*Instructions to follow:* Reproduce each of the following records verbatim, line for line.

*Dataset rows:*
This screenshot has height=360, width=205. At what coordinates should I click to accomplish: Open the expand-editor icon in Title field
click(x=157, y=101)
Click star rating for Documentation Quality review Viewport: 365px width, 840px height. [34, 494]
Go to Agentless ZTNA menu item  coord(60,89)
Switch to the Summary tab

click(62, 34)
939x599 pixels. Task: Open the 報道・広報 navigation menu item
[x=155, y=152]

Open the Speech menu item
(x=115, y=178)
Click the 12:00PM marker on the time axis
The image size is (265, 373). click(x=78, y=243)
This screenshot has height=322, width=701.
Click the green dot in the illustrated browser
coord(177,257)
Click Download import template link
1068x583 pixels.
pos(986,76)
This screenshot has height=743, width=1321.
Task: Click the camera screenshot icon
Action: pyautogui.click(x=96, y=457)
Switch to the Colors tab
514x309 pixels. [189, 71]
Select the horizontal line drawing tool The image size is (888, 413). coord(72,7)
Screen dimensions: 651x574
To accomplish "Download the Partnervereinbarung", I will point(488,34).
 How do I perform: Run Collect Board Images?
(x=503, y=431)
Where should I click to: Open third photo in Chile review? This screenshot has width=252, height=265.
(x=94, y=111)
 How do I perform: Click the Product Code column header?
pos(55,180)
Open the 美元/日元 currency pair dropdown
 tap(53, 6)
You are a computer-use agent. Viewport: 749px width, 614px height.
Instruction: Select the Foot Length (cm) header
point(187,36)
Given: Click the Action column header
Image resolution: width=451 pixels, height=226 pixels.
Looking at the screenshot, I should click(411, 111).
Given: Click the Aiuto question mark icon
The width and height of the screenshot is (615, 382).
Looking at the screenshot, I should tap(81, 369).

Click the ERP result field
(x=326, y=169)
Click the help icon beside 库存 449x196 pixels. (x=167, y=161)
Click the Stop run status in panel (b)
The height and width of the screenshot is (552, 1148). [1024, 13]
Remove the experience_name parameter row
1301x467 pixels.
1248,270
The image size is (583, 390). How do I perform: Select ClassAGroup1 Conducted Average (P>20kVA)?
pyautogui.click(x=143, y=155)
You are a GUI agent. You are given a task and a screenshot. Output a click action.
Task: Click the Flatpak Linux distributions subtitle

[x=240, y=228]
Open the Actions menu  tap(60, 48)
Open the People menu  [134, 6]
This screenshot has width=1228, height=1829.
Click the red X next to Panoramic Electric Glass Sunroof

*Exercise output:*
This screenshot has height=360, width=205. At what coordinates should I click to accomplish: Open the expand-editor icon in Title field
click(x=157, y=101)
Click star rating for Documentation Quality review Viewport: 365px width, 840px height. [34, 494]
Go to Agentless ZTNA menu item  coord(60,89)
Switch to the Summary tab

click(62, 34)
939x599 pixels. Task: Open the 報道・広報 navigation menu item
[x=155, y=152]

Open the Speech menu item
(x=115, y=178)
Click the 12:00PM marker on the time axis
The image size is (265, 373). click(x=78, y=243)
This screenshot has height=322, width=701.
Click the green dot in the illustrated browser
coord(177,257)
Click Download import template link
1068x583 pixels.
pos(986,76)
This screenshot has height=743, width=1321.
Task: Click the camera screenshot icon
Action: pyautogui.click(x=96, y=457)
Switch to the Colors tab
514x309 pixels. [189, 71]
Select the horizontal line drawing tool The image size is (888, 413). coord(72,7)
Screen dimensions: 651x574
To accomplish "Download the Partnervereinbarung", I will point(488,34).
 How do I perform: Run Collect Board Images?
(x=503, y=431)
Where should I click to: Open third photo in Chile review? This screenshot has width=252, height=265.
(x=94, y=111)
 How do I perform: Click the Product Code column header?
pos(55,180)
Open the 美元/日元 currency pair dropdown
 tap(53, 6)
You are a computer-use agent. Viewport: 749px width, 614px height.
Instruction: Select the Foot Length (cm) header
point(187,36)
Given: Click the Action column header
Image resolution: width=451 pixels, height=226 pixels.
Looking at the screenshot, I should click(411, 111).
Given: Click the Aiuto question mark icon
The width and height of the screenshot is (615, 382).
Looking at the screenshot, I should tap(81, 369).

Click the ERP result field
(x=326, y=169)
Click the help icon beside 库存 449x196 pixels. (x=167, y=161)
Click the Stop run status in panel (b)
The height and width of the screenshot is (552, 1148). [1024, 13]
Remove the experience_name parameter row
1301x467 pixels.
1248,270
The image size is (583, 390). How do I perform: Select ClassAGroup1 Conducted Average (P>20kVA)?
pyautogui.click(x=143, y=155)
You are a GUI agent. You are given a task and a screenshot. Output a click action.
Task: Click the Flatpak Linux distributions subtitle

[x=240, y=228]
Open the Actions menu  tap(60, 48)
Open the People menu  [134, 6]
This screenshot has width=1228, height=1829.
Click the red X next to Panoramic Electric Glass Sunroof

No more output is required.